Kegiatan ini juga sekaligus dimanfaatkan untuk memupuk semangat dan membangun kesadaran para petani mengenai pentingnya penguasaan dan pemanfaatan tanah dalam perjuangan reforma agraria. 

Kordinator KPA wilayah Jawa Tengah Purwanto menerangkan basis Organisasi Tani di wilayah Cilacap berkaitan dengan wilayah tanah timbul. 

Disitu diduga ada praktek menyimpang yang dilakukan oleh KLHK, dari itu untuk menjaga kepercayaan diri dan kesolidan para petani maka harus diperkuat organisasinya”, ujar pria yang akrab dipanggil Lek Pur tersebut. 

“Untuk yang berkaitan dengan perkebunan di sini petani jangan sampai perpengaruh tetap berpijak pada prinsip yang telah disepakati bersama, petani jangan mau diajak untuk menerima tawaran konpensasi agar melepaskan tanah yang selama ini dikuasai, jangan sampai tergiur dengan apa yang ditawarkan dari berbagai pihak manapun”, tegasnya. 

Sementara Ketua STaM, Sugeng Petrus menerangkan para petani yang telah mengelola tanah sejak lama akan terus mempertahankan sesuai dengan prinsip-prinsip LPRA yang diusung KPA dan organisasi. 

"Ini adalah ruang hidup dan tempat ekonomi bagi keluarga kami, maka kami tidak akan menerima tawaran apapun kecuali reforma agraria yang diredistribusikan kepada rakyat”, terang Sugeng. 

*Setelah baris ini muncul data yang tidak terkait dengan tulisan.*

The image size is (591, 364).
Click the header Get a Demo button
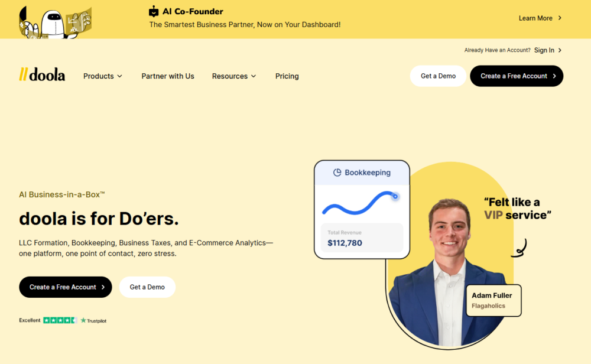tap(438, 76)
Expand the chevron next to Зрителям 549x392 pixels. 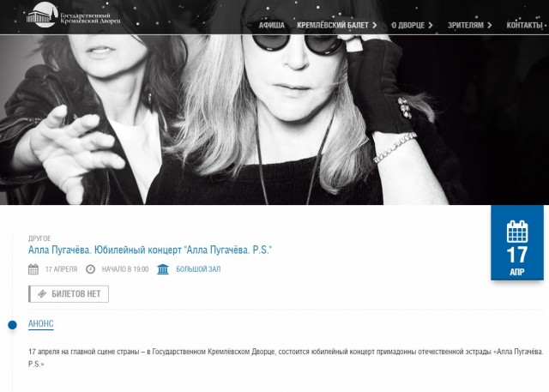point(490,26)
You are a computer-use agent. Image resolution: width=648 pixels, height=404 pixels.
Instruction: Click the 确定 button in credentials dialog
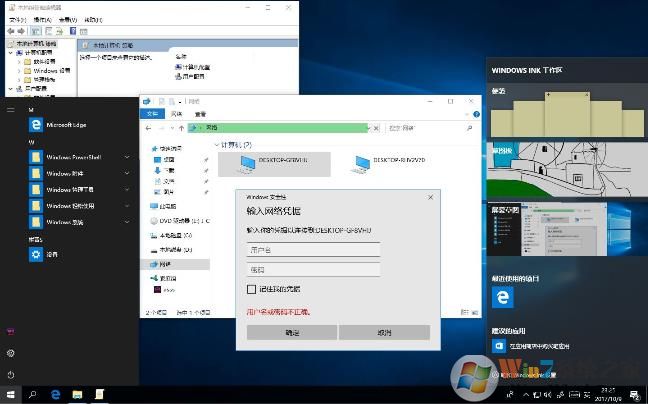[291, 332]
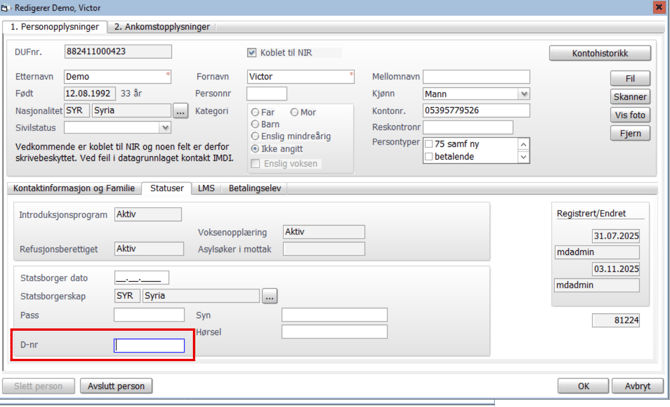Click the ellipsis button next to Nasjonalitet Syria
The image size is (670, 407).
coord(180,112)
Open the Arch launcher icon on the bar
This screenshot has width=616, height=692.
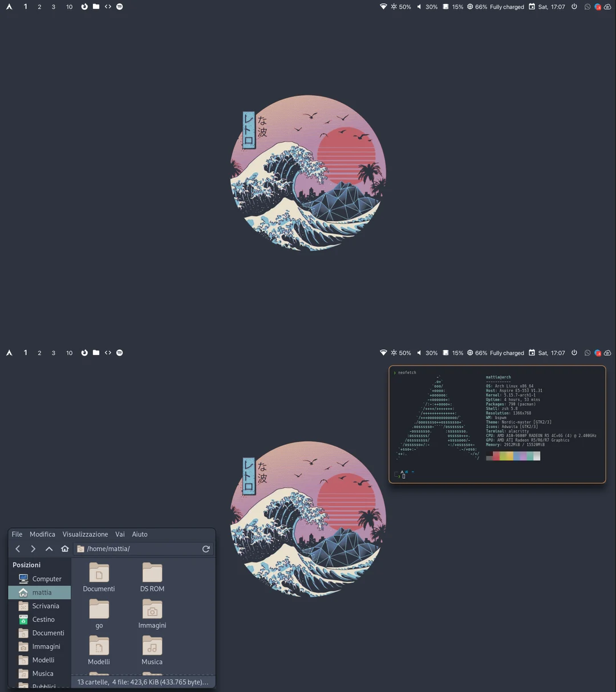9,6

Para petani yang tergabung dalam STaM Cilacap saat ini berkonflik dengan Perhutani. 

Perhutani secara sepihak mengklaim tanah, kampung, dan tanah timbul yang sudah dikuasai dan garap para petani sebagai kawasan hutan hanya berdasarkan tata batas hutan era kolonial. 

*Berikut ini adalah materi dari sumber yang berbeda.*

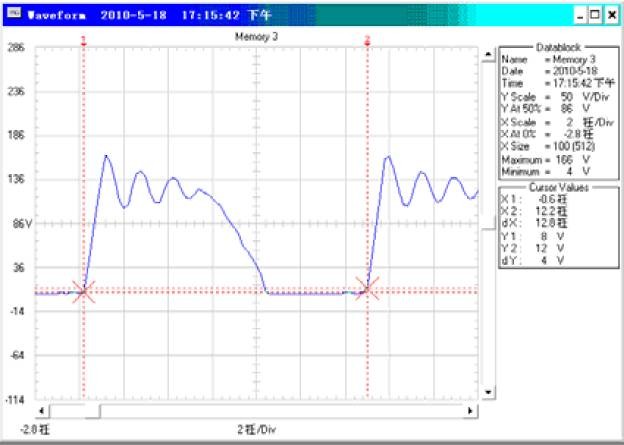The image size is (624, 445).
Task: Click the vertical scrollbar down arrow
Action: click(x=488, y=392)
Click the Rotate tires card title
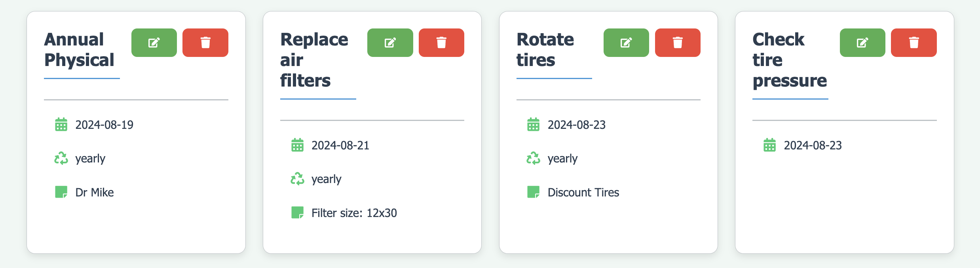This screenshot has height=268, width=980. point(545,50)
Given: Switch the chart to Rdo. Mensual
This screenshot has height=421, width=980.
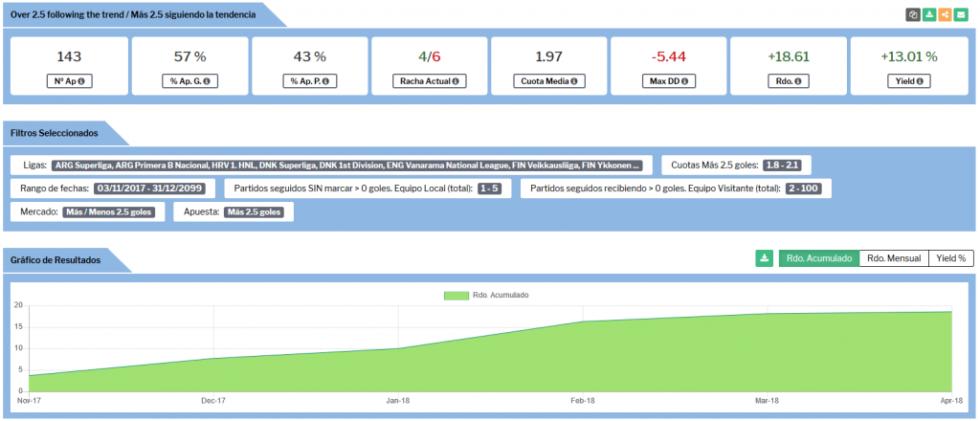Looking at the screenshot, I should coord(894,258).
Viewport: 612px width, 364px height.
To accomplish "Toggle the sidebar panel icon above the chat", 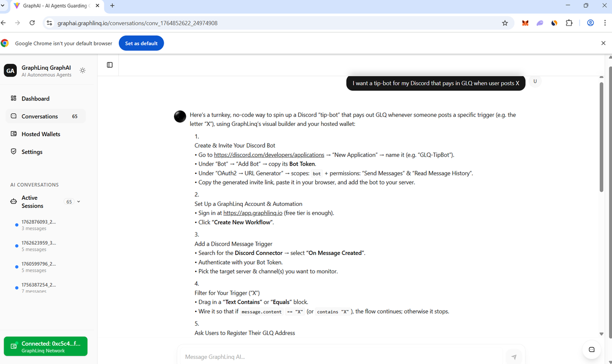I will [109, 64].
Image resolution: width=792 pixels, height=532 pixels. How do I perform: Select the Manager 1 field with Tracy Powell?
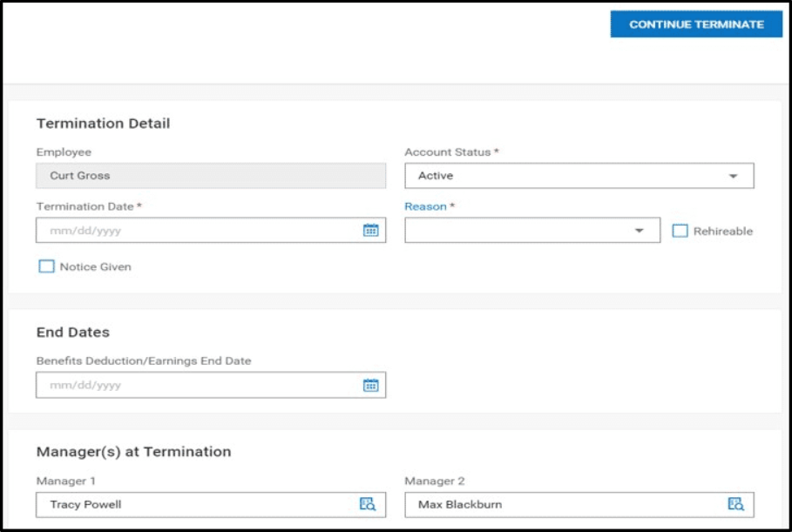click(211, 505)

Tata batas kolonial kemudian diadopsi sebagai produk yang sah menurut Kementerian LHK dan dilanjutkan proses penetapan dan pengukuhan kawsan hutan secara sepihak sejak 1967 hingga saat ini, termasuk melalui Peta Tata Guna Hutan Kesepakatan (TGHK). 

Kemudian jutaan hektar klaim kawasan hutan tersebut diatur ulang melalui penetapan Kawasan Hutan Dengan Pengelolaan Khusus (KHDPK) tahun 2022. Tepatnya pada April 2022 Menteri LHK mengeluarkan keputusan penetapan KHDPK di Pulau Jawa seluas 1,1 juta hektare. 

KHDPK ini tersebar di Banten, Jawa Barat, Jawa Tengah dan Jawa Timur. KHDPK tersebur berada di lokasi yang selama ini diklaim sebagai Kawasan Hutan Produksi dan Hutan Lindung. 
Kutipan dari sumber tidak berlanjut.